Given that their election was fully democratic, it is impertinent to criticise the Greeks' choice - and pointless, too: a country in nationalist mood is not interested in outsiders' views. They may, none the less, note that their decision has been greeted with a kind of collective groan from around the European Community, which Greece joined in 1981. Within the EC it is feared, rightly or wrongly, that Mr Papandreou's economic policies will aggravate the problems of a deficit- and inflation-laden economy; and that his obduracy over the naming of the former Yugoslav republic of Macedonia could add to tensions in the Balkans.

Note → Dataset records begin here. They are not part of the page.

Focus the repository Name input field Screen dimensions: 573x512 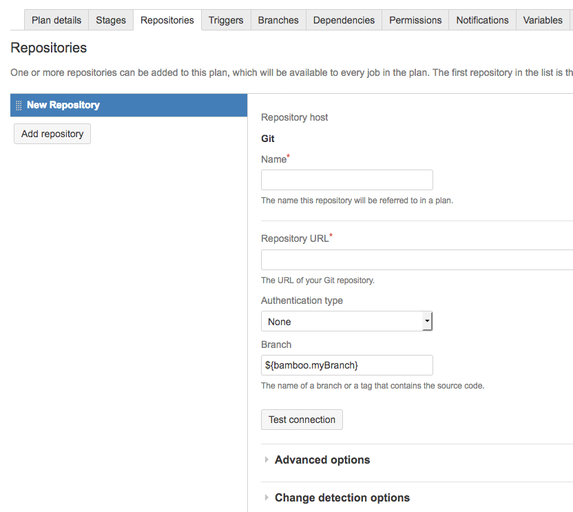(x=347, y=180)
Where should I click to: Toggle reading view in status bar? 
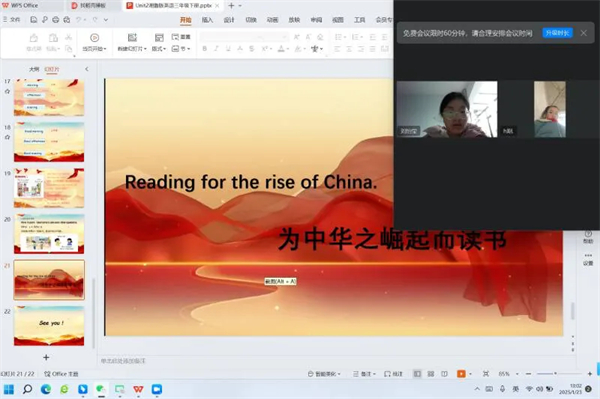[x=444, y=374]
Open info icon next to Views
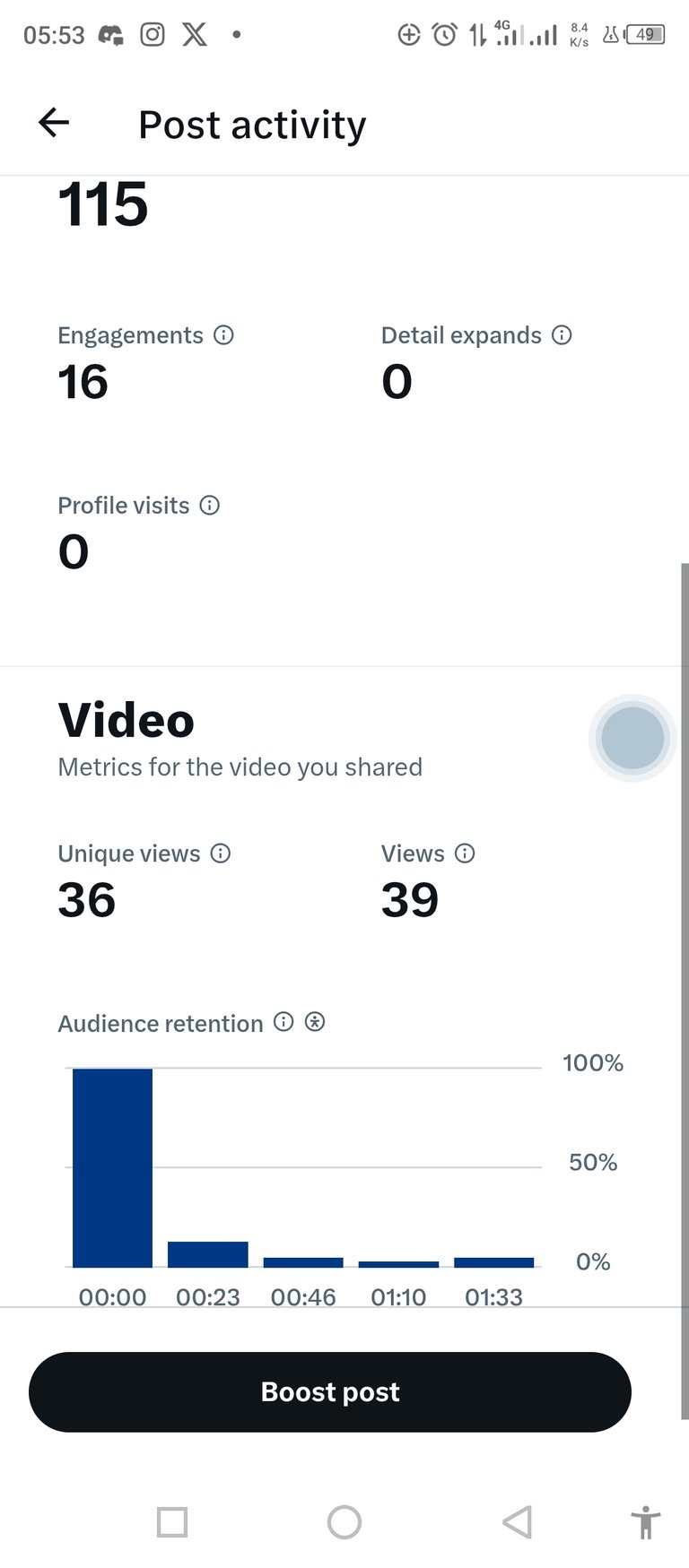Screen dimensions: 689x1568 465,853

If Greece were floating free, its government's policies would matter much less. But EC members have a vested interest in the Greek economy, not least because they have pledged pounds 13bn of 'cohesion funds' for infrastructure funding over the next six years. And Greece's refusal - confirmed and sharpened by Mr Papandreou - to tolerate the use by its northern neighbour of the name of its own province of Macedonia has angered Greece's EC partners and held up recognition of the former Yugoslav republic.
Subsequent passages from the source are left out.